Une voiture sur prescription médicale
La très belle collection de Targa d’«Aschi» comporte aussi un modèle G datant de 1978, avec moteur 3 l. Oui, il s’agit bien du moteur au son métallique inimitable. Le plus ancien véhicule de la flotte rouge indien est la Targa 1972 qu’«Aschi» a fait restaurer avec soin au fil des ans… et qui est presque plus belle aujourd’hui que lors de sa naissance. La voiture n’a pas beaucoup roulé depuis la fin de sa restauration, ce qui explique probablement pourquoi «Aschi» arbore un large sourire lorsqu’il démarre le moteur. Il faut un moment pour que les deux carburateurs travaillent en harmonie.

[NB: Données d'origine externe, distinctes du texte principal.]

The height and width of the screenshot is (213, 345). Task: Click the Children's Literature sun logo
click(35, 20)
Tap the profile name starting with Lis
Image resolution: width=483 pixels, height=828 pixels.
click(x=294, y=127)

Le conducteur de voitures modernes qu’est Aschi (il possède également une Targa de 2016) ne boude pas son plaisir à l’heure de démarrer ses ancêtres. «Aujourd’hui, il suffit d’enfoncer la pédale, de tourner la clé, et l’électronique se charge du reste. C’était différent dans le passé, il fallait (et il faut toujours) garder le pied léger sur l’accélérateur jusqu’à ce que le boxer six cylindres tourne en douceur.» Et quelle immense joie lorsque le vieux flat-6 se met à hurler, gronder et gémir, le tout dans une sonorité si typique. Evidemment, à ce jeu-là, les carrosseries ouvertes comme la Targa permettent de mieux profiter des vocalises. Le tout, en se sentant protégé et en sécurité, malgré l’absence de toit.
Parfois, «Aschi» invite quelques collègues. Et ce, afin que ses quatre Targa prennent la route ensemble; le maître de maison préfère conduire sa première Porsche, la 964. Sur son passage, le petit groupe ne manque généralement pas d’attirer l’attention, car il est rare de voir ensemble quatre 911 Targa rouge indien de différentes années. Peu importe laquelle vous conduisez, explique «Aschi», elles ont toutes leur propre caractère, leur son spécifique et leur style de conduite. Ensuite, lorsque ces messieurs s’asseyent dans le jardin et discutent de «leur» Porsche, la vie paraît plutôt belle. A coup sûr, des jours comme ceux-ci devraient exister sur prescription médicale.